Brief |
With no addition or omission, return the entries below.

Data under study |
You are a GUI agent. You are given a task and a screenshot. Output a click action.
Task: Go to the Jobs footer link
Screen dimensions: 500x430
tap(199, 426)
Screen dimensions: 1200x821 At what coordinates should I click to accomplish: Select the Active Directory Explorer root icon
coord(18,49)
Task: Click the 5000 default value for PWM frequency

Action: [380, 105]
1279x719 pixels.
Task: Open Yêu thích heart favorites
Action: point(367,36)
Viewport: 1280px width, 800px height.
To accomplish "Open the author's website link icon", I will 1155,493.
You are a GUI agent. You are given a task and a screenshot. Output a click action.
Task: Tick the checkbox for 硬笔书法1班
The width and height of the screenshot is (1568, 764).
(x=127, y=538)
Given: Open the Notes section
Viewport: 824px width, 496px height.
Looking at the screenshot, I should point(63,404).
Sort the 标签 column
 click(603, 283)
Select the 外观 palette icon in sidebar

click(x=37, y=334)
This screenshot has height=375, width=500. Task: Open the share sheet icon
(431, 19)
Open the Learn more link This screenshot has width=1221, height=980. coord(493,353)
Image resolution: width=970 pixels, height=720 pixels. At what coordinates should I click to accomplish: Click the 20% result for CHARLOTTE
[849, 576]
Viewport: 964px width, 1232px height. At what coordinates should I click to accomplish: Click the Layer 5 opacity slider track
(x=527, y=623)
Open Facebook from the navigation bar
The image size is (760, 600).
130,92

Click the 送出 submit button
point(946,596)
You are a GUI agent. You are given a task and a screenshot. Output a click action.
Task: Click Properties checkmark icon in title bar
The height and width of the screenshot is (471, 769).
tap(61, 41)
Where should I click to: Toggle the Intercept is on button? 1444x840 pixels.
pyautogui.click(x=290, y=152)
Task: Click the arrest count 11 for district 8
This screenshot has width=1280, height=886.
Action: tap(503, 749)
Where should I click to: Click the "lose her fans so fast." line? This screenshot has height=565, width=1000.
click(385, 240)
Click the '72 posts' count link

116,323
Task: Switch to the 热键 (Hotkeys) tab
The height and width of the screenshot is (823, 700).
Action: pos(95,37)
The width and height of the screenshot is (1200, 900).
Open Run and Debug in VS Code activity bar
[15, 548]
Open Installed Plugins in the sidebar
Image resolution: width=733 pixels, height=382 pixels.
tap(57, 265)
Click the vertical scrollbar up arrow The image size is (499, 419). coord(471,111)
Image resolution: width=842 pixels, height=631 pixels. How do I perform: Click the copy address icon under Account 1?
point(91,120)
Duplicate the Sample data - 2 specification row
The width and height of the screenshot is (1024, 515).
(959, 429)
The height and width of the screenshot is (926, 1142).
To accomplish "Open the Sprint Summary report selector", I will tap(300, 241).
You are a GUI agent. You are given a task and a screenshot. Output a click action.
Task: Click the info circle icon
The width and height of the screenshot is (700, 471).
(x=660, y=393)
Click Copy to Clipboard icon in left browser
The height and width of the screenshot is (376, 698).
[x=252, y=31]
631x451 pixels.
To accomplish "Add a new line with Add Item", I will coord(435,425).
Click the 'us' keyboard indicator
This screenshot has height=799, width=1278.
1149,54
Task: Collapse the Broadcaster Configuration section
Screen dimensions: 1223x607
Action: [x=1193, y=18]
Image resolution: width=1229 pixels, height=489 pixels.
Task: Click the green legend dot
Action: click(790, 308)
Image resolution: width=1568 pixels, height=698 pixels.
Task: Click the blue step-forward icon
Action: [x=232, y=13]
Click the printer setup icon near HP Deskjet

Response |
You are a GUI agent. You are given a task and a screenshot. Output a click action.
Task: Go to the Jobs footer link
Screen dimensions: 500x430
tap(199, 426)
Screen dimensions: 1200x821 At what coordinates should I click to accomplish: Select the Active Directory Explorer root icon
coord(18,49)
Task: Click the 5000 default value for PWM frequency

Action: [380, 105]
1279x719 pixels.
Task: Open Yêu thích heart favorites
Action: point(367,36)
Viewport: 1280px width, 800px height.
To accomplish "Open the author's website link icon", I will 1155,493.
You are a GUI agent. You are given a task and a screenshot. Output a click action.
Task: Tick the checkbox for 硬笔书法1班
The width and height of the screenshot is (1568, 764).
(x=127, y=538)
Given: Open the Notes section
Viewport: 824px width, 496px height.
Looking at the screenshot, I should point(63,404).
Sort the 标签 column
 click(603, 283)
Select the 外观 palette icon in sidebar

click(x=37, y=334)
This screenshot has height=375, width=500. Task: Open the share sheet icon
(431, 19)
Open the Learn more link This screenshot has width=1221, height=980. coord(493,353)
Image resolution: width=970 pixels, height=720 pixels. At what coordinates should I click to accomplish: Click the 20% result for CHARLOTTE
[849, 576]
Viewport: 964px width, 1232px height. At what coordinates should I click to accomplish: Click the Layer 5 opacity slider track
(x=527, y=623)
Open Facebook from the navigation bar
The image size is (760, 600).
130,92

Click the 送出 submit button
point(946,596)
You are a GUI agent. You are given a task and a screenshot. Output a click action.
Task: Click Properties checkmark icon in title bar
The height and width of the screenshot is (471, 769).
tap(61, 41)
Where should I click to: Toggle the Intercept is on button? 1444x840 pixels.
pyautogui.click(x=290, y=152)
Task: Click the arrest count 11 for district 8
This screenshot has width=1280, height=886.
Action: tap(503, 749)
Where should I click to: Click the "lose her fans so fast." line? This screenshot has height=565, width=1000.
click(385, 240)
Click the '72 posts' count link

116,323
Task: Switch to the 热键 (Hotkeys) tab
The height and width of the screenshot is (823, 700).
Action: pos(95,37)
The width and height of the screenshot is (1200, 900).
Open Run and Debug in VS Code activity bar
[15, 548]
Open Installed Plugins in the sidebar
Image resolution: width=733 pixels, height=382 pixels.
tap(57, 265)
Click the vertical scrollbar up arrow The image size is (499, 419). coord(471,111)
Image resolution: width=842 pixels, height=631 pixels. How do I perform: Click the copy address icon under Account 1?
point(91,120)
Duplicate the Sample data - 2 specification row
The width and height of the screenshot is (1024, 515).
(959, 429)
The height and width of the screenshot is (926, 1142).
To accomplish "Open the Sprint Summary report selector", I will tap(300, 241).
You are a GUI agent. You are given a task and a screenshot. Output a click action.
Task: Click the info circle icon
The width and height of the screenshot is (700, 471).
(x=660, y=393)
Click Copy to Clipboard icon in left browser
The height and width of the screenshot is (376, 698).
[x=252, y=31]
631x451 pixels.
To accomplish "Add a new line with Add Item", I will coord(435,425).
Click the 'us' keyboard indicator
This screenshot has height=799, width=1278.
1149,54
Task: Collapse the Broadcaster Configuration section
Screen dimensions: 1223x607
Action: [x=1193, y=18]
Image resolution: width=1229 pixels, height=489 pixels.
Task: Click the green legend dot
Action: click(790, 308)
Image resolution: width=1568 pixels, height=698 pixels.
Task: Click the blue step-forward icon
Action: [x=232, y=13]
Click the printer setup icon near HP Deskjet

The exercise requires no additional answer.